Omitting the images, transcribe the records below exactly as they stand.
(INFORMATION begins)
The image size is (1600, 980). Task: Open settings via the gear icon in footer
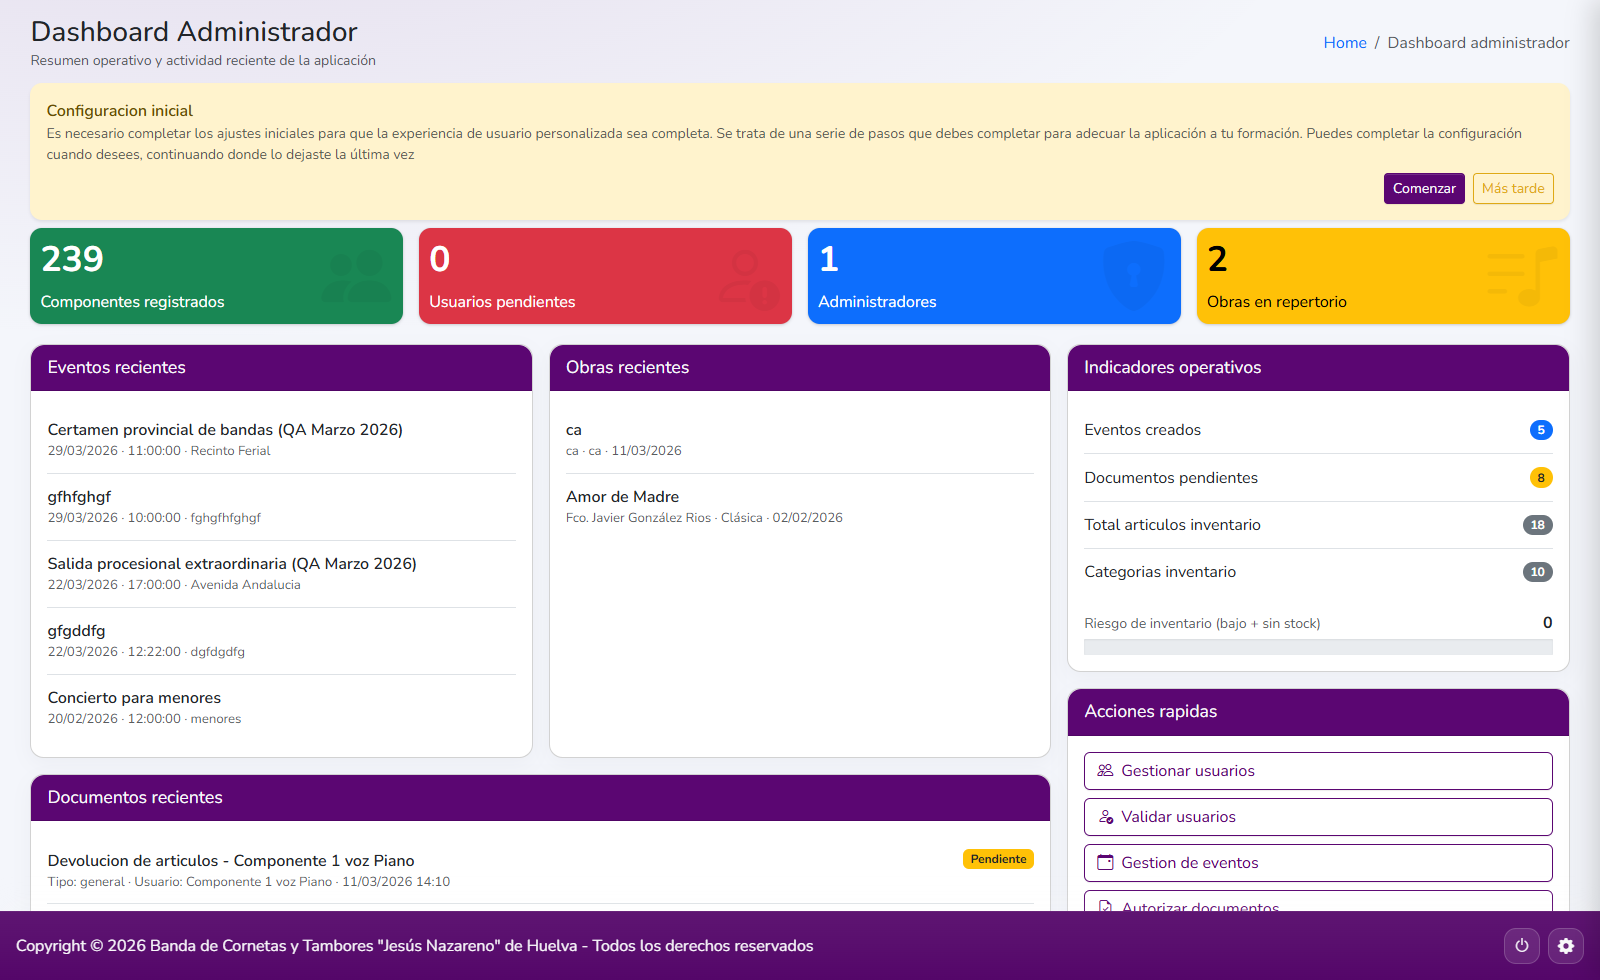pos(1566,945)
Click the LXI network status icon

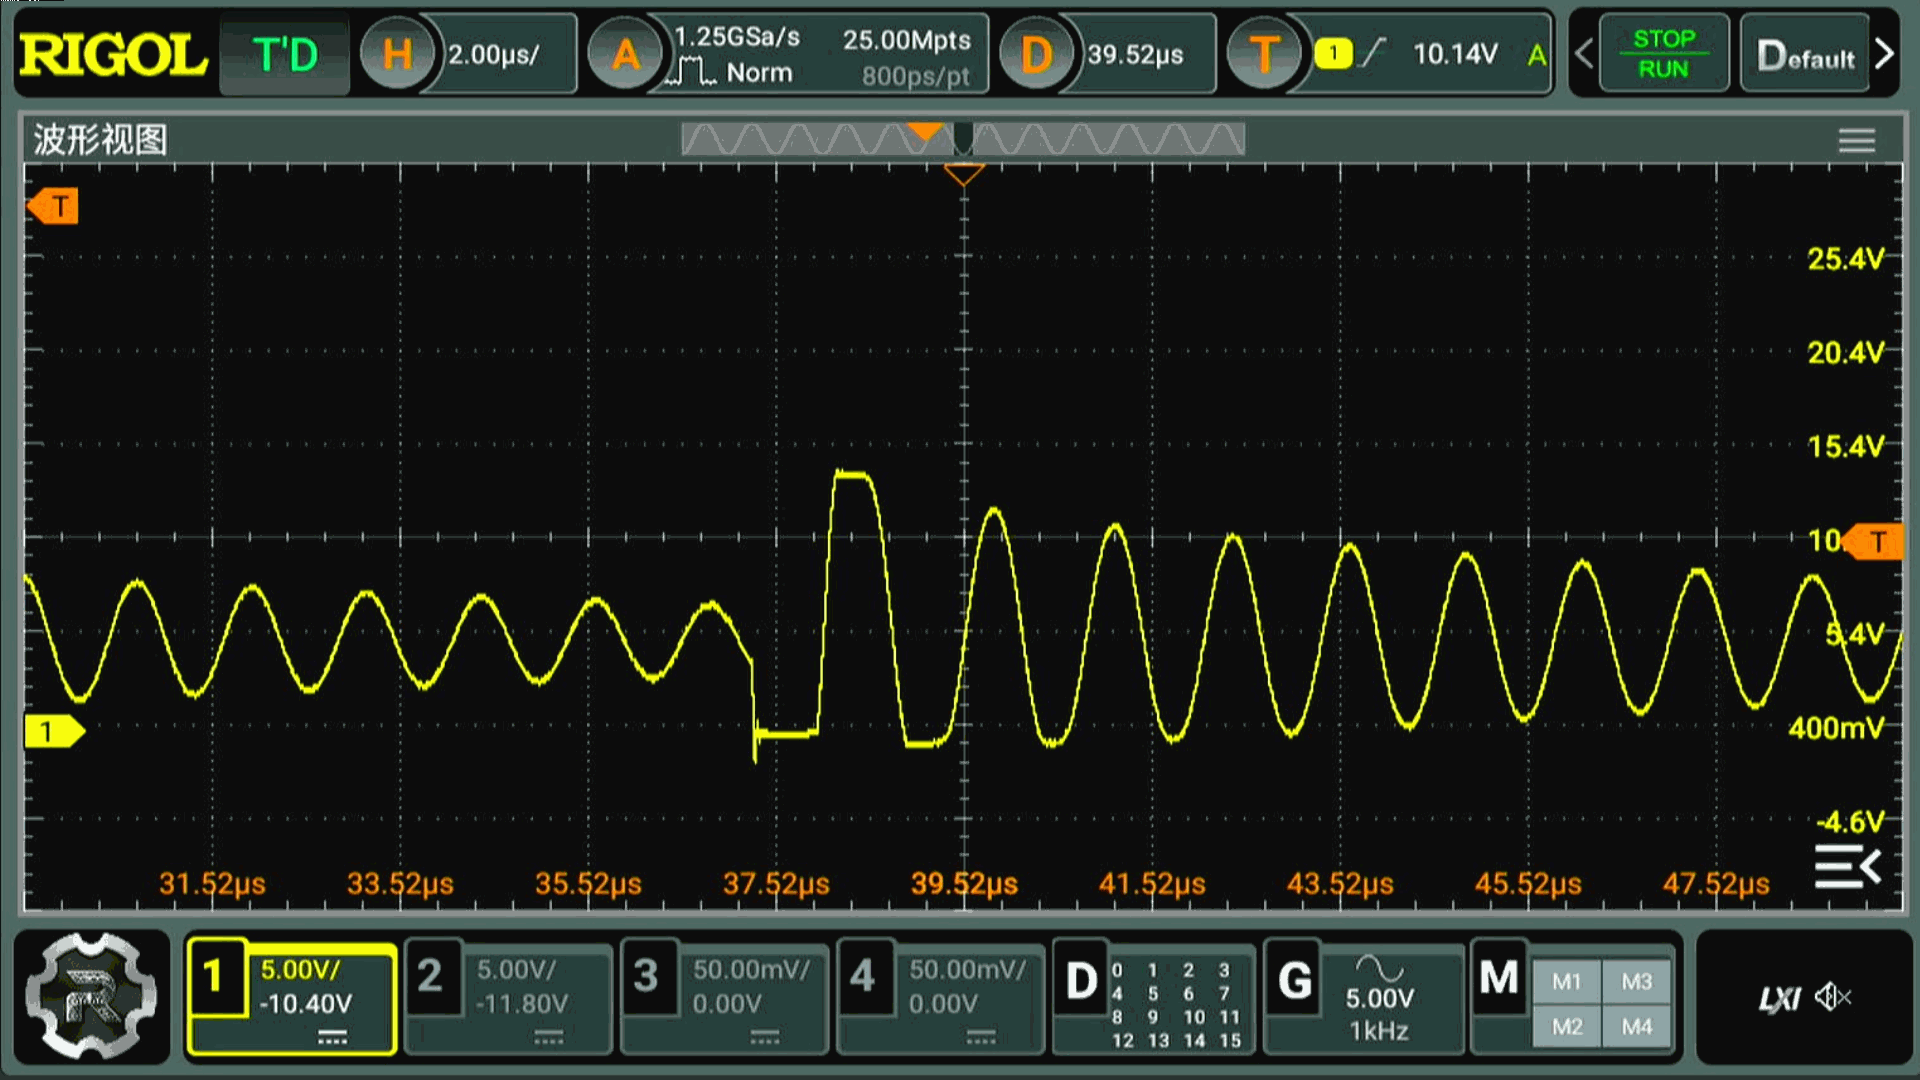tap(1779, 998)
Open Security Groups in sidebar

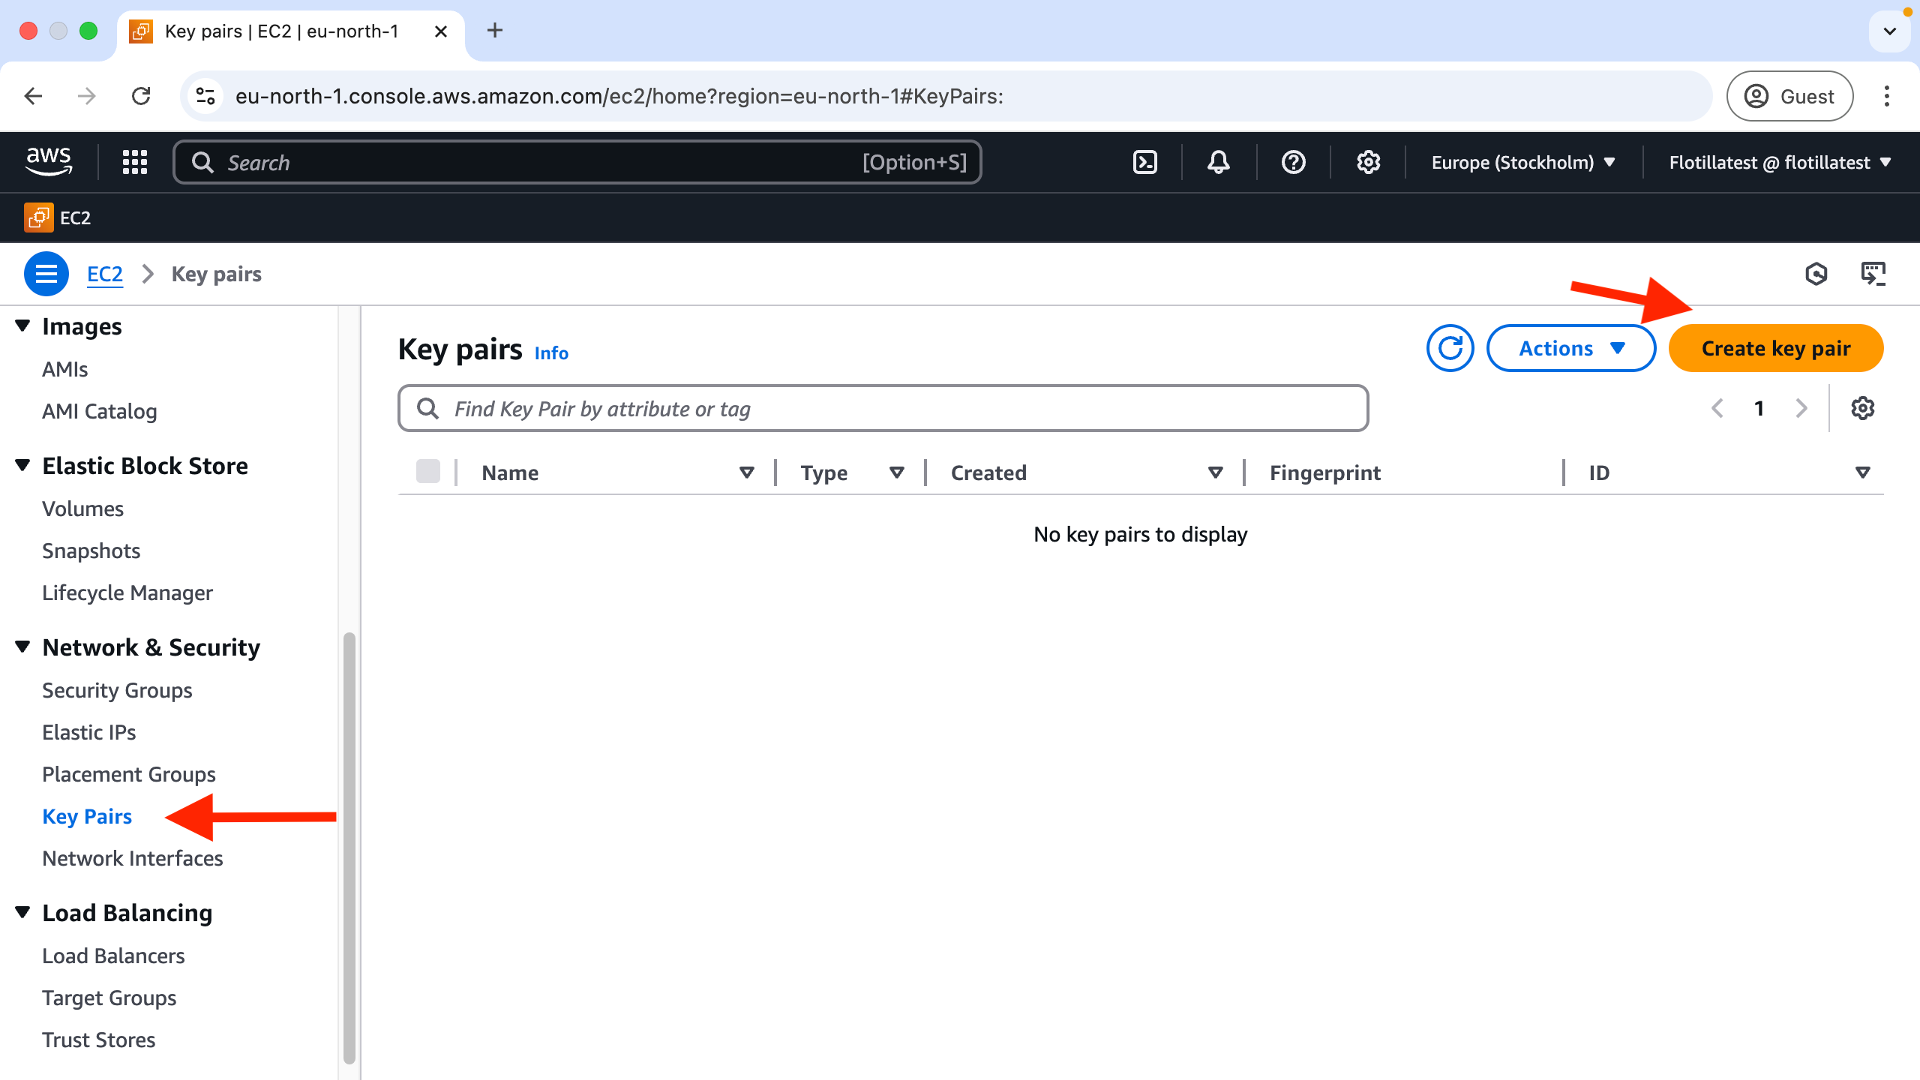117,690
(INFORMATION ends)
(EXERCISE RESULT)
The image size is (1600, 980). Task: Open settings via the gear icon in footer
pos(1566,945)
Click the LXI network status icon

tap(1779, 998)
Open Security Groups in sidebar

117,690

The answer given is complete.